→ **Set exercise**
Reproduce each of the following lines verbatim, in the order given.

━━━

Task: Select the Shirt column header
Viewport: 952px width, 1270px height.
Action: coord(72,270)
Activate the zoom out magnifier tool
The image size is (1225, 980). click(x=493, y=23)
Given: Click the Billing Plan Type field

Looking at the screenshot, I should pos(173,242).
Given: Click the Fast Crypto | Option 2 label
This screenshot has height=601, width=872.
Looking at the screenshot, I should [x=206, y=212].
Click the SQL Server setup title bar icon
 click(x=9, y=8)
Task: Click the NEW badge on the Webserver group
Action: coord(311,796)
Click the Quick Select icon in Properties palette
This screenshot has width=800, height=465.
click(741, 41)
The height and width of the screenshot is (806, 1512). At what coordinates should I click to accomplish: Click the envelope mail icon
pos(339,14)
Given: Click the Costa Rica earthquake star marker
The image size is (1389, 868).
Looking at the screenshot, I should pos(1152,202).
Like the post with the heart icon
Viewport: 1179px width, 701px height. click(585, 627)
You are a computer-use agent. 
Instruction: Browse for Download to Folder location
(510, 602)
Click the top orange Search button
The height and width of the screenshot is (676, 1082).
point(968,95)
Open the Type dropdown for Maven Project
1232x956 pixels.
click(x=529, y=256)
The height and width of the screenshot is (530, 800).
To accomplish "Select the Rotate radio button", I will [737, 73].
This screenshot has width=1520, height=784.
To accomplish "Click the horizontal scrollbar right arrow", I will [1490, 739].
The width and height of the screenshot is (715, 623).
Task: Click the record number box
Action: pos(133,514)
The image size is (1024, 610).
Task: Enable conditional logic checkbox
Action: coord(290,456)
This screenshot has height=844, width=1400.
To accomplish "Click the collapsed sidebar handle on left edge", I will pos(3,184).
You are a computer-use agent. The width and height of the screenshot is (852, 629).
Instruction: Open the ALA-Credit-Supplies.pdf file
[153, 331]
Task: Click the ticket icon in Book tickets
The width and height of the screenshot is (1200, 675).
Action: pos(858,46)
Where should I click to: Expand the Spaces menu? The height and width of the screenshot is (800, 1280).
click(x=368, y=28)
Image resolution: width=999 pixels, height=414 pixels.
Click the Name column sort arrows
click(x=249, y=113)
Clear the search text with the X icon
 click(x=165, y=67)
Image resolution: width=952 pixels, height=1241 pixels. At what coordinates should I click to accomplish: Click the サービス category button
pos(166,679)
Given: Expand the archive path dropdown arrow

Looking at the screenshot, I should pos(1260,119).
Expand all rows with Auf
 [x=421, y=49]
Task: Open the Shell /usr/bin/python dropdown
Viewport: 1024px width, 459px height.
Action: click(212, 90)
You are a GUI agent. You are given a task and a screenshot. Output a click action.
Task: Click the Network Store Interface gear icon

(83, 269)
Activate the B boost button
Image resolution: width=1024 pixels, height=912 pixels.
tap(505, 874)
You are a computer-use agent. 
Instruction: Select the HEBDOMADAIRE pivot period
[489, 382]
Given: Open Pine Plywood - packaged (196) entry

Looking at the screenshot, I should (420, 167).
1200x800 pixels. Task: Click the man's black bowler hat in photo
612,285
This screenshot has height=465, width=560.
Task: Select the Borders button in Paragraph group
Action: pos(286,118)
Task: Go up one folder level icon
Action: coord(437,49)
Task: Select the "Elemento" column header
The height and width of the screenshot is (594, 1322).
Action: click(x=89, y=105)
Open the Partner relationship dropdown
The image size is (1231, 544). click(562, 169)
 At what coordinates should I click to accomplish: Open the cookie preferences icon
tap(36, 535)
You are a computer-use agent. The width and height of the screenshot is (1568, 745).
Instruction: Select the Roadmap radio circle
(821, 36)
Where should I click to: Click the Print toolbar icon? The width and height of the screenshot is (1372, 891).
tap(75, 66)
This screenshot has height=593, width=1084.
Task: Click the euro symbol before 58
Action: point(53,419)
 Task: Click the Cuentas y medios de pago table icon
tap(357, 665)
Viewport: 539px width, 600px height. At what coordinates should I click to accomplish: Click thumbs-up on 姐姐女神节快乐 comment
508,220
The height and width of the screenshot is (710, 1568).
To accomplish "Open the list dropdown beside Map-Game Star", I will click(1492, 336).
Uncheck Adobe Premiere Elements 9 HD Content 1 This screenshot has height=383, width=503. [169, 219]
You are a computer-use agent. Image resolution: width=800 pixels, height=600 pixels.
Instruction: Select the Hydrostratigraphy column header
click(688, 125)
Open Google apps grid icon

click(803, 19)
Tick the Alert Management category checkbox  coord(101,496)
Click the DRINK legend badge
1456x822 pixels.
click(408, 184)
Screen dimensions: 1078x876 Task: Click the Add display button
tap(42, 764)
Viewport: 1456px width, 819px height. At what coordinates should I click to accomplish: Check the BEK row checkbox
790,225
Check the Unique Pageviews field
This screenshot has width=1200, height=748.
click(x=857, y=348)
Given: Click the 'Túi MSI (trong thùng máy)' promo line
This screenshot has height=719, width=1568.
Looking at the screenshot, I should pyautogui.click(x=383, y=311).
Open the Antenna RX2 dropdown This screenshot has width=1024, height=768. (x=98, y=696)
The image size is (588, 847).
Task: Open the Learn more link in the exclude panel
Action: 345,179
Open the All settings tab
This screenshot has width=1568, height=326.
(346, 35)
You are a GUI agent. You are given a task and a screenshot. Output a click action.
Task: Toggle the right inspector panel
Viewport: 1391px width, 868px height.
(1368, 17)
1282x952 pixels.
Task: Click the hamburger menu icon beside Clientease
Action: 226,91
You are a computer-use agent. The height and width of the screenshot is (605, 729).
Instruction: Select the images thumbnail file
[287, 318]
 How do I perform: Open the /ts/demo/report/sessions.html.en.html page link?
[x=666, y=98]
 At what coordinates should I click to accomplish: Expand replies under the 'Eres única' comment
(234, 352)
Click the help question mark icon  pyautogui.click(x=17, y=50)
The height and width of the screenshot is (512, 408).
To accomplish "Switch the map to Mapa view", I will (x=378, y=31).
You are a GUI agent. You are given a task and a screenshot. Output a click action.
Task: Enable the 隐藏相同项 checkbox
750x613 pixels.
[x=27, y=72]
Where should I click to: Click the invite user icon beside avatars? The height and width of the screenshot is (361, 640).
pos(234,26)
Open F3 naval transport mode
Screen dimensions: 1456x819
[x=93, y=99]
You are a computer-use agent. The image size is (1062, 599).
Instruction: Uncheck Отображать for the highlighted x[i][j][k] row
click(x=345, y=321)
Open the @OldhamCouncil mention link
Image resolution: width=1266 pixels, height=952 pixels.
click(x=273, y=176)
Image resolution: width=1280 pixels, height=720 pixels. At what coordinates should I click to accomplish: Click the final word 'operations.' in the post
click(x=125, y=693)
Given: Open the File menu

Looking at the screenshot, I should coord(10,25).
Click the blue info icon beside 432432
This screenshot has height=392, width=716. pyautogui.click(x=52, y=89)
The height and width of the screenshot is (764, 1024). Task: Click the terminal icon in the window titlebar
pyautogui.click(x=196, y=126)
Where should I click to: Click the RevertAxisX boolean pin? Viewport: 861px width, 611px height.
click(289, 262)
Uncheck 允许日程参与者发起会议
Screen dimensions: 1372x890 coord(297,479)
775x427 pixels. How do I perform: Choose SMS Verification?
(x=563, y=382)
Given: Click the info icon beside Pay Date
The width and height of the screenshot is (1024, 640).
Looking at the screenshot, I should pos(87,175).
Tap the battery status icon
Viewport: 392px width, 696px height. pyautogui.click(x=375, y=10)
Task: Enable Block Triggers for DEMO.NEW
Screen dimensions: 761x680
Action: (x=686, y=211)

━━━

→ **The reply**
Task: Select the Shirt column header
Viewport: 952px width, 1270px height.
Action: coord(72,270)
Activate the zoom out magnifier tool
The image size is (1225, 980). click(x=493, y=23)
Given: Click the Billing Plan Type field

Looking at the screenshot, I should pos(173,242).
Given: Click the Fast Crypto | Option 2 label
This screenshot has height=601, width=872.
Looking at the screenshot, I should [x=206, y=212].
Click the SQL Server setup title bar icon
 click(x=9, y=8)
Task: Click the NEW badge on the Webserver group
Action: coord(311,796)
Click the Quick Select icon in Properties palette
This screenshot has width=800, height=465.
click(741, 41)
The height and width of the screenshot is (806, 1512). At what coordinates should I click to accomplish: Click the envelope mail icon
pos(339,14)
Given: Click the Costa Rica earthquake star marker
The image size is (1389, 868).
Looking at the screenshot, I should pos(1152,202).
Like the post with the heart icon
Viewport: 1179px width, 701px height. click(585, 627)
You are a computer-use agent. 
Instruction: Browse for Download to Folder location
(510, 602)
Click the top orange Search button
The height and width of the screenshot is (676, 1082).
point(968,95)
Open the Type dropdown for Maven Project
1232x956 pixels.
click(x=529, y=256)
The height and width of the screenshot is (530, 800).
To accomplish "Select the Rotate radio button", I will [737, 73].
This screenshot has width=1520, height=784.
To accomplish "Click the horizontal scrollbar right arrow", I will [1490, 739].
The width and height of the screenshot is (715, 623).
Task: Click the record number box
Action: pos(133,514)
The image size is (1024, 610).
Task: Enable conditional logic checkbox
Action: coord(290,456)
This screenshot has height=844, width=1400.
To accomplish "Click the collapsed sidebar handle on left edge", I will pos(3,184).
You are a computer-use agent. The width and height of the screenshot is (852, 629).
Instruction: Open the ALA-Credit-Supplies.pdf file
[153, 331]
Task: Click the ticket icon in Book tickets
The width and height of the screenshot is (1200, 675).
Action: pos(858,46)
Where should I click to: Expand the Spaces menu? The height and width of the screenshot is (800, 1280).
click(x=368, y=28)
Image resolution: width=999 pixels, height=414 pixels.
Click the Name column sort arrows
click(x=249, y=113)
Clear the search text with the X icon
 click(x=165, y=67)
Image resolution: width=952 pixels, height=1241 pixels. At what coordinates should I click to accomplish: Click the サービス category button
pos(166,679)
Given: Expand the archive path dropdown arrow

Looking at the screenshot, I should pos(1260,119).
Expand all rows with Auf
 [x=421, y=49]
Task: Open the Shell /usr/bin/python dropdown
Viewport: 1024px width, 459px height.
Action: click(212, 90)
You are a GUI agent. You are given a task and a screenshot. Output a click action.
Task: Click the Network Store Interface gear icon

(83, 269)
Activate the B boost button
Image resolution: width=1024 pixels, height=912 pixels.
tap(505, 874)
You are a computer-use agent. 
Instruction: Select the HEBDOMADAIRE pivot period
[489, 382]
Given: Open Pine Plywood - packaged (196) entry

Looking at the screenshot, I should (420, 167).
1200x800 pixels. Task: Click the man's black bowler hat in photo
612,285
This screenshot has height=465, width=560.
Task: Select the Borders button in Paragraph group
Action: pos(286,118)
Task: Go up one folder level icon
Action: coord(437,49)
Task: Select the "Elemento" column header
The height and width of the screenshot is (594, 1322).
Action: click(x=89, y=105)
Open the Partner relationship dropdown
The image size is (1231, 544). click(562, 169)
 At what coordinates should I click to accomplish: Open the cookie preferences icon
tap(36, 535)
You are a computer-use agent. The width and height of the screenshot is (1568, 745).
Instruction: Select the Roadmap radio circle
(821, 36)
Where should I click to: Click the Print toolbar icon? The width and height of the screenshot is (1372, 891).
tap(75, 66)
This screenshot has height=593, width=1084.
Task: Click the euro symbol before 58
Action: point(53,419)
 Task: Click the Cuentas y medios de pago table icon
tap(357, 665)
Viewport: 539px width, 600px height. At what coordinates should I click to accomplish: Click thumbs-up on 姐姐女神节快乐 comment
508,220
The height and width of the screenshot is (710, 1568).
To accomplish "Open the list dropdown beside Map-Game Star", I will click(1492, 336).
Uncheck Adobe Premiere Elements 9 HD Content 1 This screenshot has height=383, width=503. [169, 219]
You are a computer-use agent. Image resolution: width=800 pixels, height=600 pixels.
Instruction: Select the Hydrostratigraphy column header
click(688, 125)
Open Google apps grid icon

click(803, 19)
Tick the Alert Management category checkbox  coord(101,496)
Click the DRINK legend badge
1456x822 pixels.
click(408, 184)
Screen dimensions: 1078x876 Task: Click the Add display button
tap(42, 764)
Viewport: 1456px width, 819px height. At what coordinates should I click to accomplish: Check the BEK row checkbox
790,225
Check the Unique Pageviews field
This screenshot has width=1200, height=748.
click(x=857, y=348)
Given: Click the 'Túi MSI (trong thùng máy)' promo line
This screenshot has height=719, width=1568.
Looking at the screenshot, I should pyautogui.click(x=383, y=311).
Open the Antenna RX2 dropdown This screenshot has width=1024, height=768. (x=98, y=696)
The image size is (588, 847).
Task: Open the Learn more link in the exclude panel
Action: 345,179
Open the All settings tab
This screenshot has width=1568, height=326.
(346, 35)
You are a GUI agent. You are given a task and a screenshot. Output a click action.
Task: Toggle the right inspector panel
Viewport: 1391px width, 868px height.
(1368, 17)
1282x952 pixels.
Task: Click the hamburger menu icon beside Clientease
Action: 226,91
You are a computer-use agent. The height and width of the screenshot is (605, 729).
Instruction: Select the images thumbnail file
[287, 318]
 How do I perform: Open the /ts/demo/report/sessions.html.en.html page link?
[x=666, y=98]
 At what coordinates should I click to accomplish: Expand replies under the 'Eres única' comment
(234, 352)
Click the help question mark icon  pyautogui.click(x=17, y=50)
The height and width of the screenshot is (512, 408).
To accomplish "Switch the map to Mapa view", I will (x=378, y=31).
You are a GUI agent. You are given a task and a screenshot. Output a click action.
Task: Enable the 隐藏相同项 checkbox
750x613 pixels.
[x=27, y=72]
Where should I click to: Click the invite user icon beside avatars? The height and width of the screenshot is (361, 640).
pos(234,26)
Open F3 naval transport mode
Screen dimensions: 1456x819
[x=93, y=99]
You are a computer-use agent. The image size is (1062, 599).
Instruction: Uncheck Отображать for the highlighted x[i][j][k] row
click(x=345, y=321)
Open the @OldhamCouncil mention link
Image resolution: width=1266 pixels, height=952 pixels.
click(x=273, y=176)
Image resolution: width=1280 pixels, height=720 pixels. At what coordinates should I click to accomplish: Click the final word 'operations.' in the post
click(x=125, y=693)
Given: Open the File menu

Looking at the screenshot, I should coord(10,25).
Click the blue info icon beside 432432
This screenshot has height=392, width=716. pyautogui.click(x=52, y=89)
The height and width of the screenshot is (764, 1024). Task: Click the terminal icon in the window titlebar
pyautogui.click(x=196, y=126)
Where should I click to: Click the RevertAxisX boolean pin? Viewport: 861px width, 611px height.
click(289, 262)
Uncheck 允许日程参与者发起会议
Screen dimensions: 1372x890 coord(297,479)
775x427 pixels. How do I perform: Choose SMS Verification?
(x=563, y=382)
Given: Click the info icon beside Pay Date
The width and height of the screenshot is (1024, 640).
Looking at the screenshot, I should pos(87,175).
Tap the battery status icon
Viewport: 392px width, 696px height. pyautogui.click(x=375, y=10)
Task: Enable Block Triggers for DEMO.NEW
Screen dimensions: 761x680
Action: (x=686, y=211)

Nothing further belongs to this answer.